Yahoo later struck a search partnership with Microsoft. Which means, in on uncertain terms: Mayer has chosen to embrace the enemy camp.
One more thing to add into the mix: Mayer becomes one of two female CEOs in Silicon Valley. (Along with Meg Whitman).
Put all these elements together, and it’s hard to imagine a greater surprise the Yahoo board could have pulled out of its hat that would have had more soap opera potential.
Aside from the buzz, however, let’s be clear: The pressure on Mayer will be tremendous. At 37, she is young, and is becoming a CEO for the first time. She takes control of an organization that has been bloodied, battered and demoralized.

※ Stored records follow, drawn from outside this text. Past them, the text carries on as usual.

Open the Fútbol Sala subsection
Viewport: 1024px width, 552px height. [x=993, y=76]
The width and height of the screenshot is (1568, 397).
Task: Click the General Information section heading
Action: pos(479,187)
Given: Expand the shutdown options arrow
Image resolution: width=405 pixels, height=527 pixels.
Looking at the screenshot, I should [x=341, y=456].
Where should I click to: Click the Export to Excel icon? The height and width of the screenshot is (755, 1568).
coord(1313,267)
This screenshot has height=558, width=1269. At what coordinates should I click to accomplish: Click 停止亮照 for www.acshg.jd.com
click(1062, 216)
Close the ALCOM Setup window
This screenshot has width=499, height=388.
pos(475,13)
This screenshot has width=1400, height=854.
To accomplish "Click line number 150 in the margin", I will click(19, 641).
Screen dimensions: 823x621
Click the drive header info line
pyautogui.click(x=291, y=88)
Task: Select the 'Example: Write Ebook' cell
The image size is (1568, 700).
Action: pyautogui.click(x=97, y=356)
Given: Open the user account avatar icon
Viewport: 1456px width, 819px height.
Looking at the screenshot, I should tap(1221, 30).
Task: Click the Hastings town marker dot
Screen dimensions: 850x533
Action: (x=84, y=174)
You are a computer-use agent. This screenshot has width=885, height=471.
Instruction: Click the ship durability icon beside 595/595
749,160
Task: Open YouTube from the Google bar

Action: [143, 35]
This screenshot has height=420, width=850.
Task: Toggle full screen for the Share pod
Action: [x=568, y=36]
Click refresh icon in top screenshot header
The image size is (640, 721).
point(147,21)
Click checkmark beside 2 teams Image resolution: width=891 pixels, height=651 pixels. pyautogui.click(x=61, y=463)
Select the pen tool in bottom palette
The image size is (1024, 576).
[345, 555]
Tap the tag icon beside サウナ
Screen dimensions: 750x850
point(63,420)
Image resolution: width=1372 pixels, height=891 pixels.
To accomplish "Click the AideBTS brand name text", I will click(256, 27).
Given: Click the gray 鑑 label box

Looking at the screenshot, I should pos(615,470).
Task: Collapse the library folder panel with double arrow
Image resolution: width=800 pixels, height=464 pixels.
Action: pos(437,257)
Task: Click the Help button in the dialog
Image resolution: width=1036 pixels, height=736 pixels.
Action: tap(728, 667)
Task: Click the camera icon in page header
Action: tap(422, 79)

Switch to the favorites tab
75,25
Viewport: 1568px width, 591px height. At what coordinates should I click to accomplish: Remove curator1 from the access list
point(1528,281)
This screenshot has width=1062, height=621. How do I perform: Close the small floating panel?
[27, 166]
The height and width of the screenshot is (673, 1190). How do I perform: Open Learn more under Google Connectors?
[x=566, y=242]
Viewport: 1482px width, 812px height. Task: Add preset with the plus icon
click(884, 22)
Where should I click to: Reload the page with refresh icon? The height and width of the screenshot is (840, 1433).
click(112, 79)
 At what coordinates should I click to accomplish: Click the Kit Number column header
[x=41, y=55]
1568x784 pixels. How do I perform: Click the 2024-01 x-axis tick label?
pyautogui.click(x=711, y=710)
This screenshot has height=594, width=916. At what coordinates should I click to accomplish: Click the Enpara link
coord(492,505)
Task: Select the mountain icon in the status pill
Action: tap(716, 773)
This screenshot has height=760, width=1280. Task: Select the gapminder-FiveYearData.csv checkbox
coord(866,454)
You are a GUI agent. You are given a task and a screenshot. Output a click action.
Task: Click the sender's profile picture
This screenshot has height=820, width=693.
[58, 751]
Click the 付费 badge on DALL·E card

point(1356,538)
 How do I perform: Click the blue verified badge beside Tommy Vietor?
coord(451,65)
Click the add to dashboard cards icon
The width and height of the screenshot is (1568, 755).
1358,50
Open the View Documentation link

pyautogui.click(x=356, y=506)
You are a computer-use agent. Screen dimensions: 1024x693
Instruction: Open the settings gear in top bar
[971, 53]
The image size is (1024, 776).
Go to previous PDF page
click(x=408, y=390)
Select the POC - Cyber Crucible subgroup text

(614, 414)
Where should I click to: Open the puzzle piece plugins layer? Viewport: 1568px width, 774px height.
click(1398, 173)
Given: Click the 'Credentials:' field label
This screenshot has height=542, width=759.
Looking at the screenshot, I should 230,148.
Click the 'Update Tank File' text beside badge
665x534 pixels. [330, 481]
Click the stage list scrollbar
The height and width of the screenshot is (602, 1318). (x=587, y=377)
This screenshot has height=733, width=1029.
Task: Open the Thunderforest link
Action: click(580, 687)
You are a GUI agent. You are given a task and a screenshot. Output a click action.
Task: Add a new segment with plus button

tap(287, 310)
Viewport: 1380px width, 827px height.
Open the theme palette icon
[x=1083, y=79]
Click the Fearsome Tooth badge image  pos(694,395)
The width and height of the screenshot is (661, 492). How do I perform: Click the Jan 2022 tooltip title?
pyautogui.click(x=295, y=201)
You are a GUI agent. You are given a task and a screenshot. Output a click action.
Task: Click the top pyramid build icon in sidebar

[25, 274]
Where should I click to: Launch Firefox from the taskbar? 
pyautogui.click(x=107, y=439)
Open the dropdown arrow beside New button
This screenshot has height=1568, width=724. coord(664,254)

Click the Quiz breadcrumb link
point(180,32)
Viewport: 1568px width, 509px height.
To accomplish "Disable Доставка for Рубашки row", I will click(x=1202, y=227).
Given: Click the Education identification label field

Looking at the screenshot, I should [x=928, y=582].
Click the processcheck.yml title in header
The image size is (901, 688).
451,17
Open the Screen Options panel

Levinsohn, who was seen as being passed over earlier this year in favor of eBay executive Scott Thompson, has now been passed over twice. He is beloved, apparently, and it will likely be hard for him to view this as anything other than a cruel, slap in the face. It seems inevitable he will leave, unless Yahoo can come up with the retention package of the ages. But even that may not be enough to soothe his ego. More likely, Mayer will enter the job having to find his replacement.
As for Mayer, she becomes the third Yahoo CEO in a year. And she takes a job in which the tenure of every single predecessor ended in failure.
Does she have a plan? What did she tell the Yahoo board to win the job? We’ll have to wait for her first press conference to find out.
But once our heads stop spinning, the size of the task in front of her still seems insurmountable. For years, people running the company have been unable to answer the simplest of questions:
What is Yahoo.
Well, Marissa Mayer, what’s your answer?